WAF, defined by the PCI Security Standards Council, says it’s a security policy enforcement point between a Web application and a client endpoint. There will always be a need for that. You need something in the middle. In contrast, when you talk about WAAP, it does that, plus APIs.  

Not all have the people, processes, technology, and skills to protect against attacks from bad actors. Not all of them will know SQL injection. Not all of them will know cross-site scripting, Bot attacks, or DDoS. And I think that’s the sweet spot for things like WAF and WAAP. 

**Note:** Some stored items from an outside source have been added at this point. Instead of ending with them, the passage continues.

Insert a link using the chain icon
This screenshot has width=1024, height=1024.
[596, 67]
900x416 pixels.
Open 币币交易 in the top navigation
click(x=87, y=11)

WAF and WAAP tools are other layers of defense. 

And so consider this today: WAAP and WAF have become a commodity. The second observation there is that as organizations take their time to embrace DevSecOps and shift left on whatnot, there will be continued instances of zero-day exploits that will need immediate mitigation that’s not going away. That’s still there.   

So then the question is, if you look at the WAF and WAAP space, how do those solutions differentiate going forward? 

  • You will mitigate service disruptions and increase my efficiency. 
  • You will increase the customer’s overall security posture for business needs.   

But now generative A.I. and large language modules are here. And we’ve already seen examples of malicious hackers using ChatGPT to generate malware; you know what they do. 

Considering phishing or social engineering attacks now, ChatGPT is certainly better than humans at creating those kinds of data. With spam mail or phishing email, you got no more writing, spelling mistakes, or grammar. They look good. 

Given all these new attack vectors, I am very interested in the next set of innovations in the WAF / WAAP space. And differentiation comes from there. 

Two big points. 

  1. WAF and WAAP are necessary but not sufficient. You still need an overall security posture. 
  2. The bad actors are not asleep. They are getting smarter every day.   

So then there is a whole notion of evolution. That’s where I see the role of WAF and WAAP. 

Short answer yes. But you got to realize this is all still hot off the present. It’s still too early. I’m sure you folks will do some wonderful things with it. But the point is that it’s already here, so you can’t ignore it. I mean, some customers, somebody will ask, hey, what are you going to do about this thing? That was my Uber point. 

I leave you with three guiding principles relevant to customers’ app and data security for consideration. 

    1. Principle one is around the customer scenario. The what and why come first, and the technology in the how follows. 

To paraphrase this, an Amazon leadership principle says to start with the customer and then work backward. 

I’ve seen teams start with the technology first, with disastrous consequences for customers. In my experience, they build this whole adage, which will come as a myth. I’ve had my fair share of good ideas that died a horrible death when they met the customer for the first time.   

    1. The number two is that all data that your app and service collect from the customer belongs to the customer, not you. That’s what GDPR says, not your data; it’s theirs. Your app is the data processor; the customer is the data controller. I think of your app or service as a bank. It’s a bank for the customer’s data. Your app and service use that data to provide customers with a great experience and quality of service. The data is the customer’s data, not yours, which means you have a customer promise to safeguard that data. They have the right to withdraw that data and go away. 

If you don’t have the right controls on their data or if they don’t see value in your service, change the conversation. 

  1. The last principle is that building secure software doesn’t happen accidentally. The mindset of securing your customer’s data to win their trust is paramount here. Teams that consider security an afterthought essentially experience service disruptions due to security vulnerabilities. 

This requires all hard work to mitigate the problem, which is not so sure we will go and mitigate, but I mean, such incidents and a number of them erode customer trust and result in a loss of business. 

And more importantly, it tarnishes the reputation of your brand. That’s what is at stake. And once your brand reputation is gone, it’s gone.